Public option best strategy to buttress pension system

Posted on December 22, 2010 in Social Security Debates

Source: — Authors:

TheStar.com – Opinion/Editorial Opinion
Published On Wed Dec 22 2010

There has been a wide-ranging discussion recently about the need to reform Canada’s pension system and it was a top topic at the recent finance ministers’ meetings.

This has included a lengthy paper published by the C.D. Howe Institute. Institute president William Robson also has expressed his views in a recent article, suggesting that the finance ministers should consider only “better private pensions and RRSPs” and not a general increase in, for example, the Canada Pension Plan (CPP). He refers to the Howe study as background to his recommendations. But the study itself does not make specific policy recommendations for pension reform. Indeed, some parts of it are counterintuitive to the suggestions Robson makes, and the Howe study’s numbers can be used to show the distinct advantage of the CPP over private pensions and RRSPs.

The Howe study does not, for example, compare the returns that might be expected from a private sector pension compared with public sector pension options, such as the Canada Pension Plan. The Howe study uses historical nominal rates of return of 6 per cent (4 per cent real plus 2 per cent inflation) on investments for pensions but reduces such returns to just 3 per cent (1 per cent real plus 2 per cent inflation) for RRSPs and 4.5 per cent (2.5 per cent plus 2 per cent inflation) for defined-contribution Registered Pension Plans (RPPs). The reduction for individuals is the result of “investment-management and other costs” plus the poorer performance levels of individual investments.

What kind of results would these numbers produce for a 30-year-old individual who saves $100 a month in an RRSP for 35 years at an annual return of 3 per cent? What pension would he or she would accumulate?

By contrast, what would the same $100 a month invested in the CPP at an annual return of 6 per cent less the cost of CPP management yield after 35 years?

The CPP investment would yield a pension approximately 80 per cent greater than an investment in RRSPs. This result is consistent with a British study by Mamta Murthi, Michael Orszag and Peter Orszag that in the U.K. individual pension accounts result in a 40 per cent reduction in pensions when compared to a public pension fund.

Would Canadians like those substantially greater pensions? They most certainly would.

Another consideration that Robson ignores is that the individual cannot know how much one needs to save for retirement. This is because the individual does not know how long he or she will live. And, in addition, the rate of interest on annuities may be based on government bond rates of say 16 per cent (as in the early 1980s) or just 3 per cent (as is the case now). But the large pension funds like the Canada Pension Fund can estimate quite accurately the life expectancies of the large numbers of its members. Thus the CPP is a far more efficient pension scheme than any individual RRSP or defined-contribution RPPs.

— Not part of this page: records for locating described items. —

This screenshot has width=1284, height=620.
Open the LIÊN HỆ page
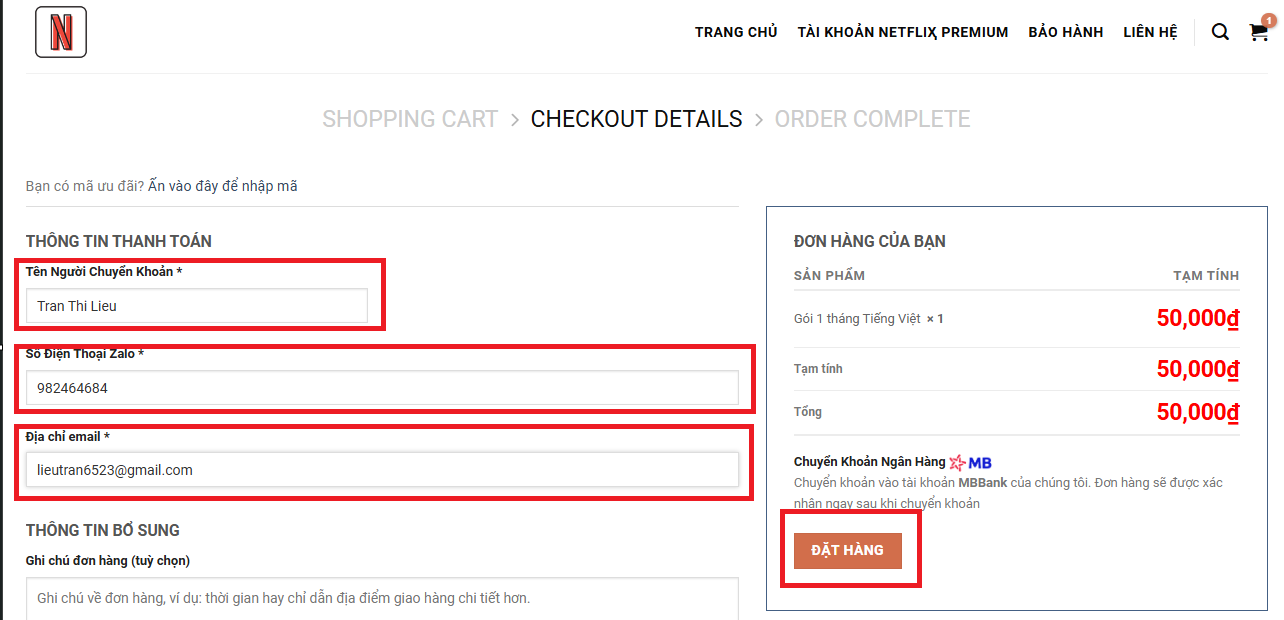1150,32
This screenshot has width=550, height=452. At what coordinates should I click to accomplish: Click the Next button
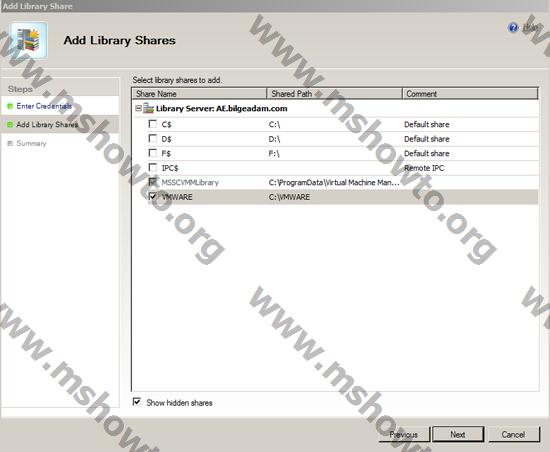pyautogui.click(x=458, y=434)
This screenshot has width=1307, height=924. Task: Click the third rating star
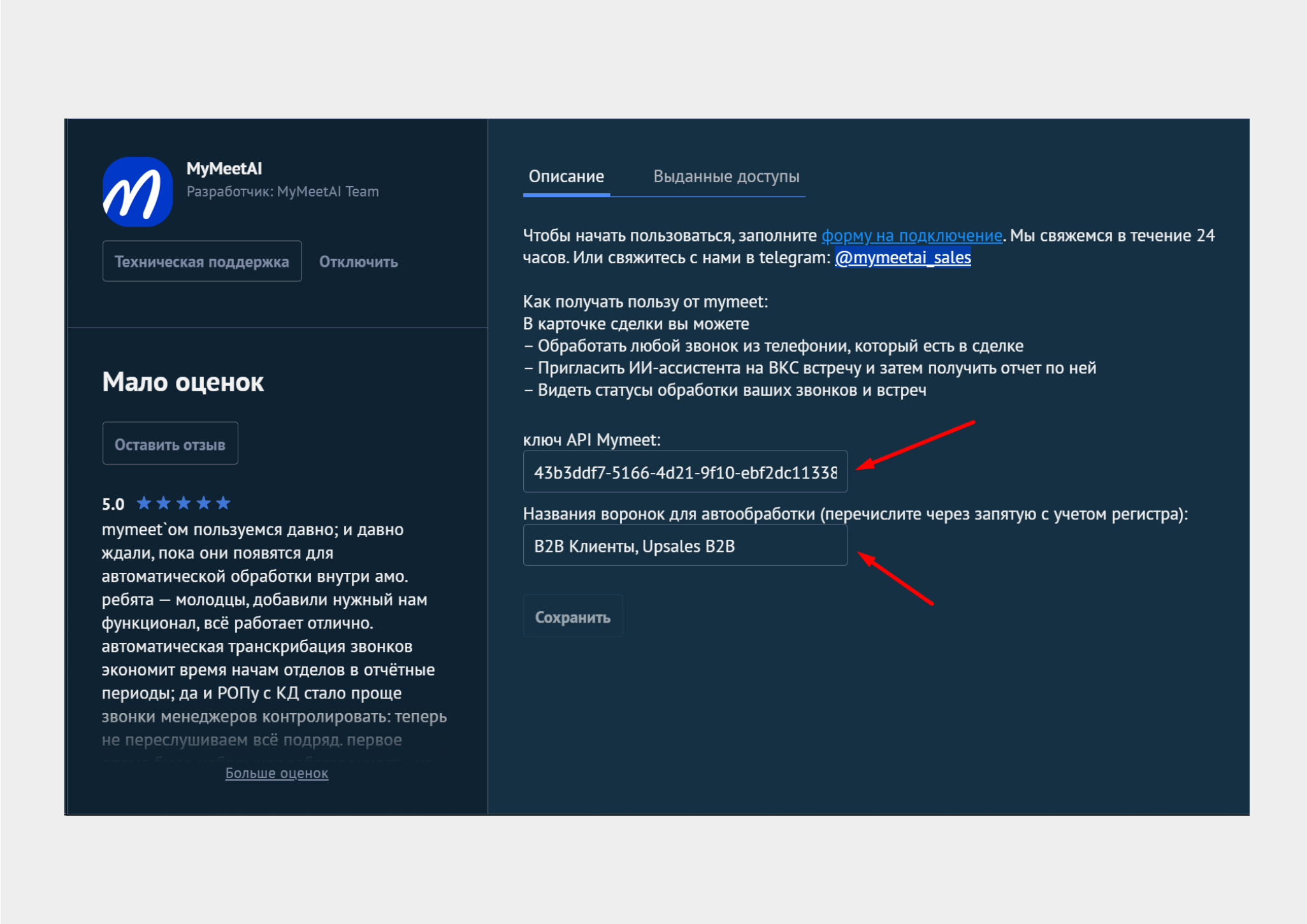click(184, 503)
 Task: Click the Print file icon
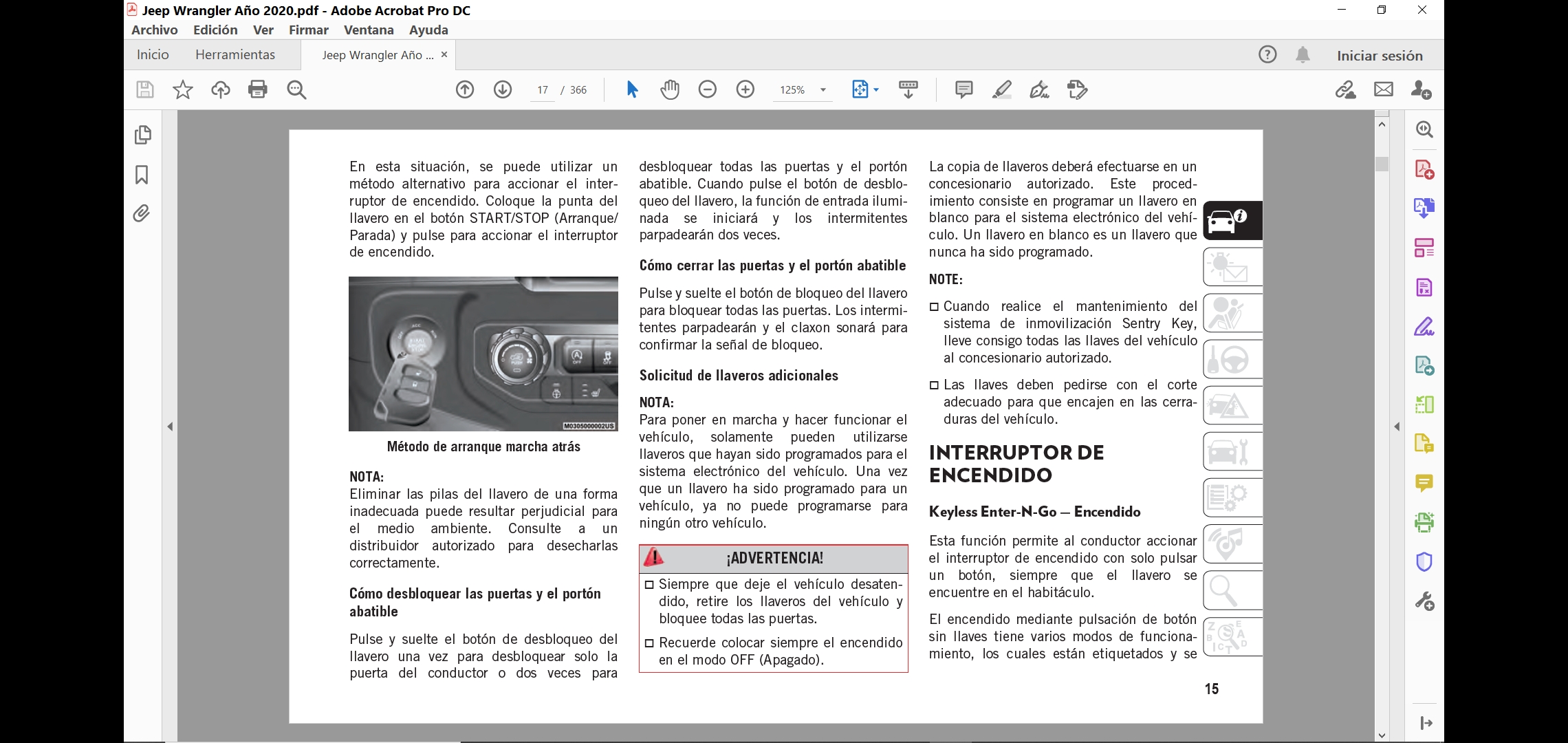tap(258, 89)
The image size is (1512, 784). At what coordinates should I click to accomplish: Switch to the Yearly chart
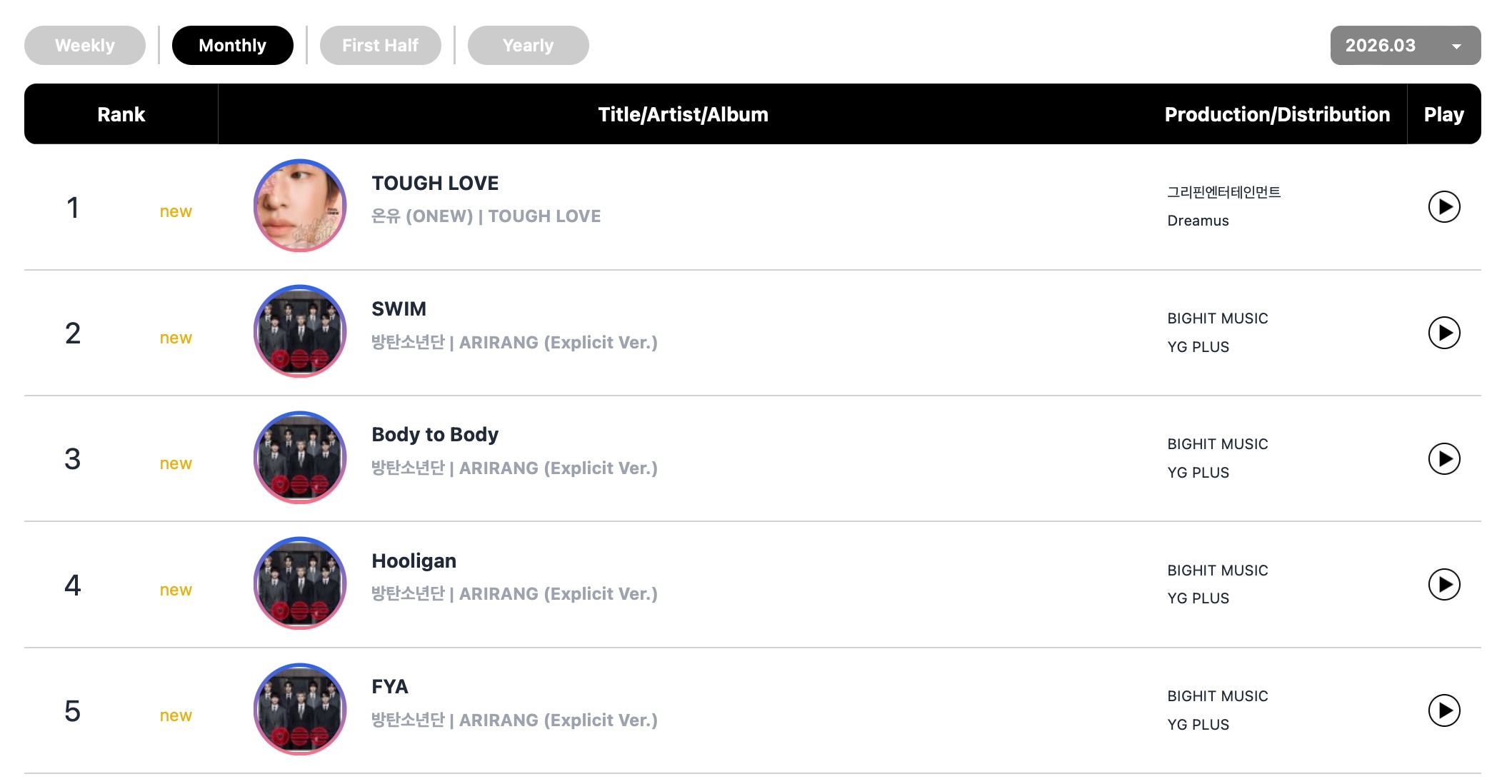tap(528, 46)
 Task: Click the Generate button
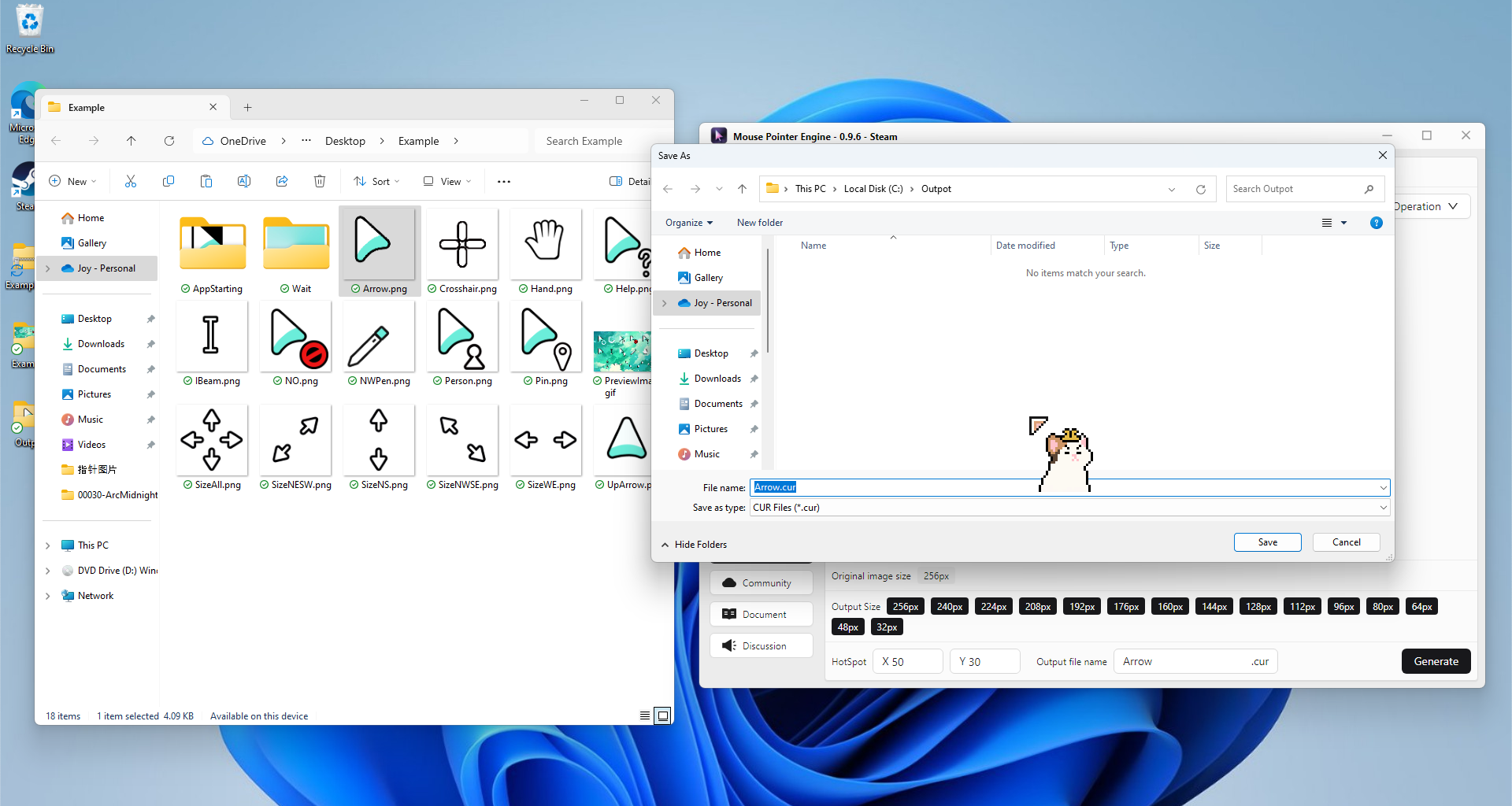(1436, 661)
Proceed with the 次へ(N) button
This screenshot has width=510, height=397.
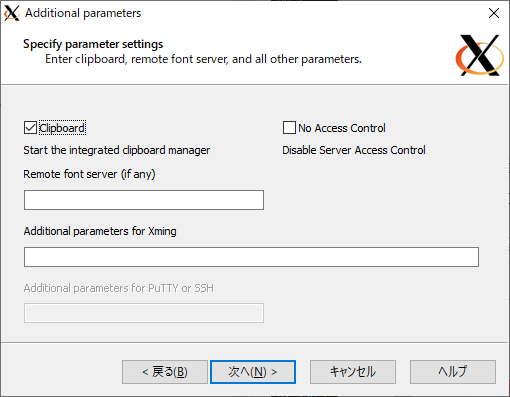point(253,372)
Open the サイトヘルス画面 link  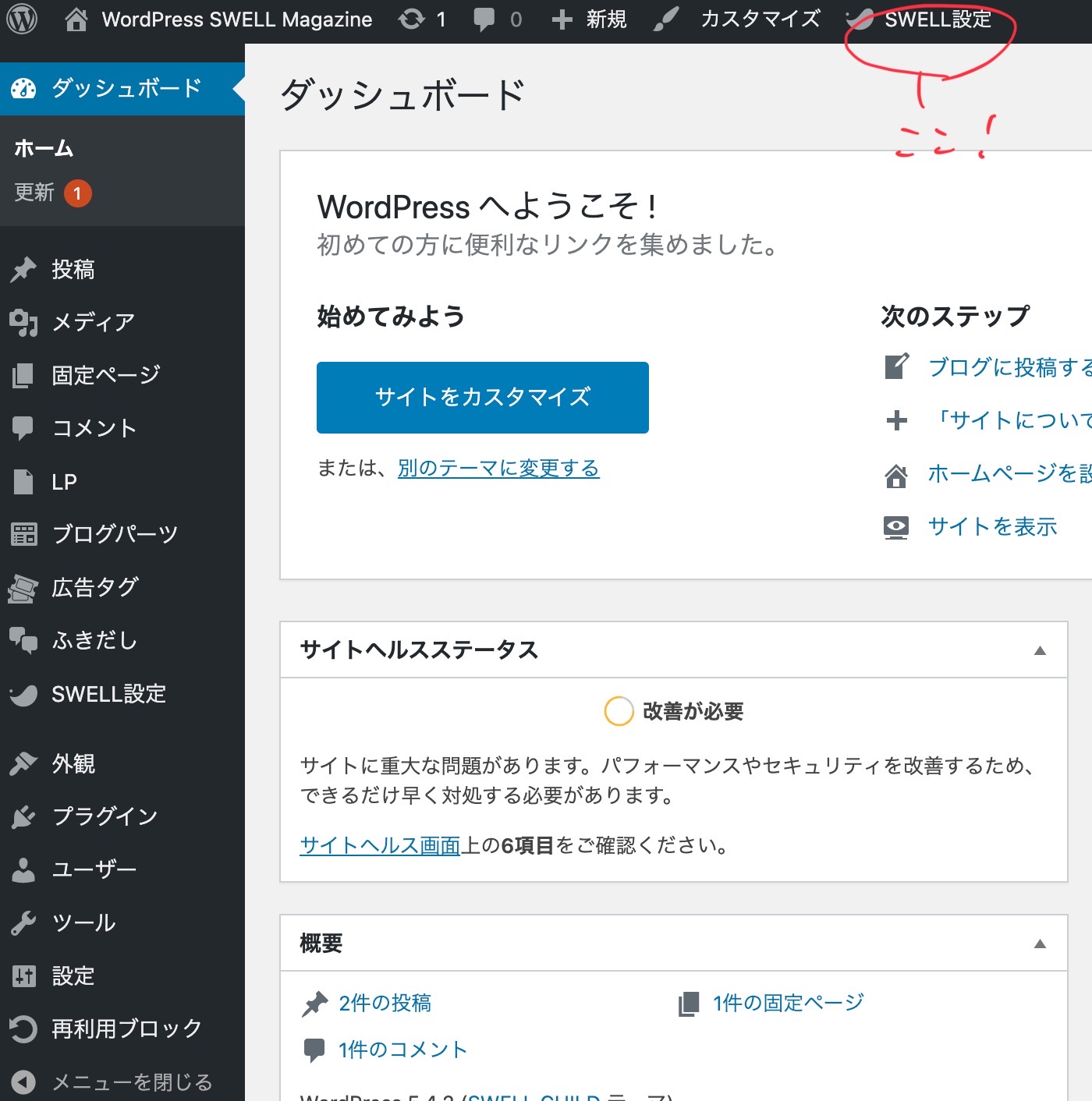click(x=380, y=845)
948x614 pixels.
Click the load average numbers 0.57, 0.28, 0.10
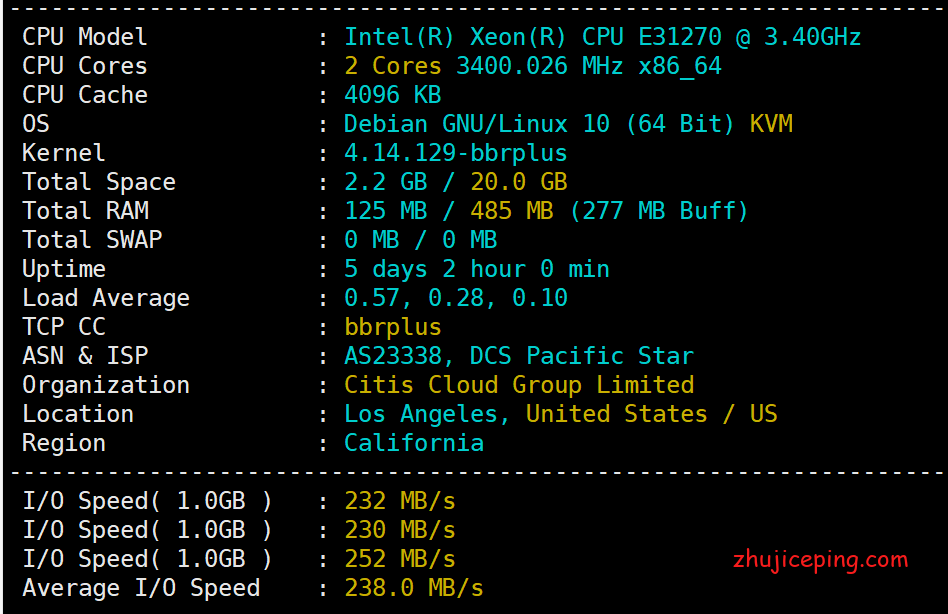coord(455,298)
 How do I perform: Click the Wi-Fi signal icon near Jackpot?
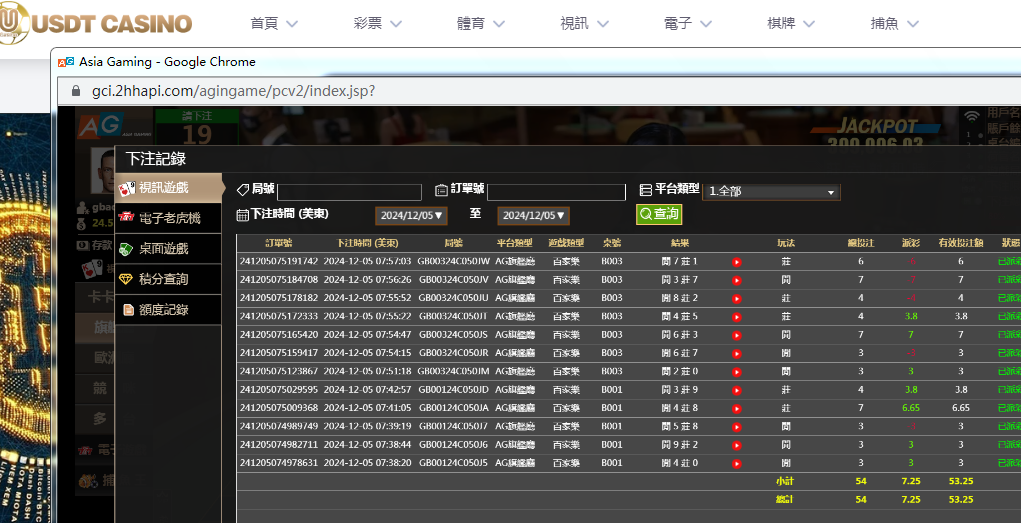pyautogui.click(x=970, y=116)
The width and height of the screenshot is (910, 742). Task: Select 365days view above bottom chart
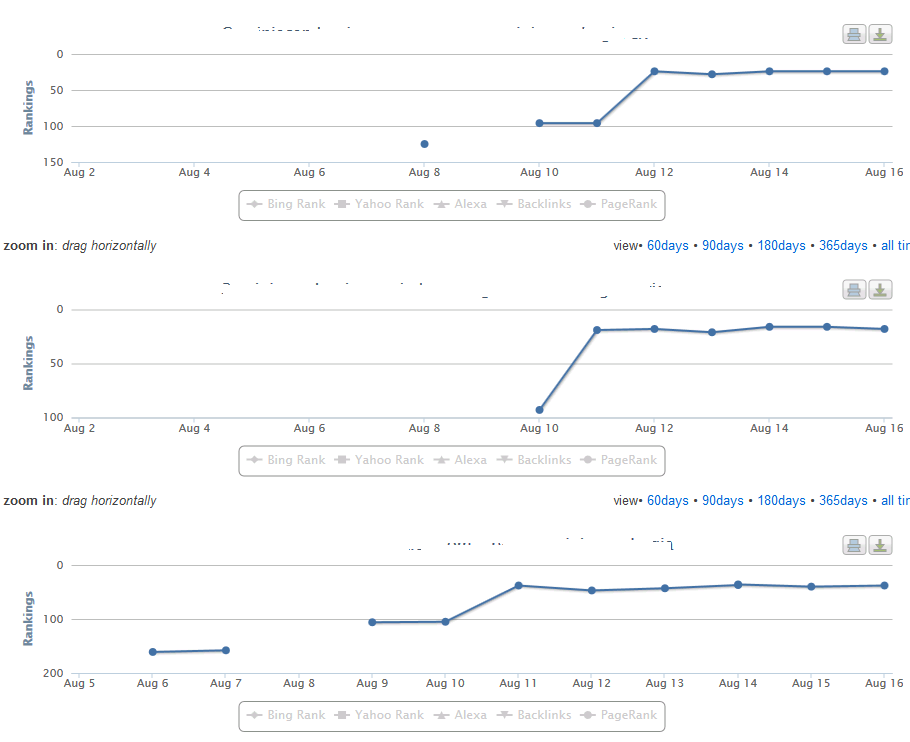coord(843,501)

The CPP, then, both lowers the costs to the individual saver as well as reducing the individual’s risk. It should also be noted that the present level of CPP payments is considered inadequate by any serious analysis.

One other subject the Howe study does not report on is the effect of an increase in the retirement age. If the retirement age were to be gradually raised from 65 to 67 it would have a double effect; the years of saving would be increased by two years and the years of pension payments would be reduced by two years. The result would be a substantially positive increase in the adequacy of pensions looking out to the year 2050.

Robson also mentions that the Howe study shows that low-income individuals will be more effective in maintaining their income level in retirement than will the higher-income individuals. He, therefore, suggests that the higher-income individuals need “better private pensions and RRSPs” rather than an increase in the CPP.

Higher RRSP contributions would mean a tax-expenditure or a subsidy to savers. But such a subsidy would be paid for by the general taxpayer and the largest benefits would go to those in the highest income tax brackets. Thus Robson suggests as social policy that the poor should subsidize the rich so the rich can have larger pensions when they retire. That kind of social policy coming from the president of the C.D. Howe Institute must make the Liberal C.D. Howe spin in his grave.

It should also be remembered that an increase in savings, whether from increased CPP premiums or larger RRSP contributions or other savings, has exactly the same effect on the economy.

The exception is that increased RRSP contributions will make the financial institutions better off, while an increase in CPP contributions will make Canadian pensioners better off.

It is clear that increasing CPP contributions is by far the best way to improve pensions for Canadians. One would hope that all the finance ministers in Canada would heed this call for an improved Canada Pension Plan.

Douglas D. Peters is former chief economist of the Toronto-Dominion Bank and a former secretary of state (finance) in the Liberal government of Jean Chrétien.